Medical misinformation is rampant but should not be overstated. Vaccination remains a good barometer of the range of opinions on a subject directly related to individual as well as population health. 82 percent of Americans received at least one shot of the COVID vaccine by December 2023. However, more recently, population vaccination rates of children are decreasing.
Perspectives on safety and immunity
The increasing distrust in vaccines may be due to a difference of perspective. On the one hand, herd immunity benefits populations as a whole. On the other hand, on an individual basis, population statistics do not truly apply, and adverse complications of vaccines are real with formal reporting systems in place. While there are recommended vaccines from birth to older age for the vast majority of healthy individuals, on an individual basis, certain vaccines are contraindicated.
A personal journey with data
Vaccine hesitancy itself is sometimes just hesitancy, a desire to seek more information before jumping in. I admit that I myself, someone who has now received multiple COVID vaccines and boosters and the influenza vaccine annually, waited (just a few months) to get my first COVID vaccine despite being eligible, as a health care professional, for the very first wave of mRNA vaccinations. I had non-health care friends who were trying to get the vaccine by any means possible, and they thought I was being obtuse, stupid, and even reckless.

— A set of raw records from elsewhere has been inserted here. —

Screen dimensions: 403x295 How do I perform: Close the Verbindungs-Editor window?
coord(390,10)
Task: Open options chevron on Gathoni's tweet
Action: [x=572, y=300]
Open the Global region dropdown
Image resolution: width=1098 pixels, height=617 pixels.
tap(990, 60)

My hesitancy stemmed from a desire for more data. At the time of the first wave of mass vaccination, less than 5 percent of individuals of Asian descent had been included in the Pfizer and Moderna vaccine trials. To me, COVID was so new, with so many unknowns and new facts coming out in a seeming slow trickle, I thought it would provide important data to wait until millions more individuals were vaccinated. Maybe this is selfish, but I also knew that the majority of people around me were clamoring for the vaccine as it was initially in short supply, and my waiting would allow one more person who really wanted the vaccine to get it earlier in my stead.
Navigating the conversation
As physicians, we must be patient with our patients (I am a patient myself) and be willing and able to help each individual navigate their unique medical needs. Such care happens one-on-one each time we are with our patients, through open-ended questions and our ability to explain medical recommendations and not only their benefits but also their risks. Physicians must be honest with the imperfections of the medical system, medical treatments and procedures, and their own limitations as human beings doctoring other human beings. Physicians should not push their own opinions on their patients but rather present medical data and recommendations in a fair, objective, and honest way so that patients can get up-to-date, clear information from their own doctor.
Expanding the physician’s voice
In addition to talking honestly one-to-one with each patient, physicians can expand their voices and expertise to the community and beyond via public-facing opportunities, whether via local outreach, social media, or conventional media. In 2026 and beyond, let’s embrace medical misinformation as a call for doctors to showcase their expertise, one-on-one and beyond.
Christine J. Ko is a dermatopathologist.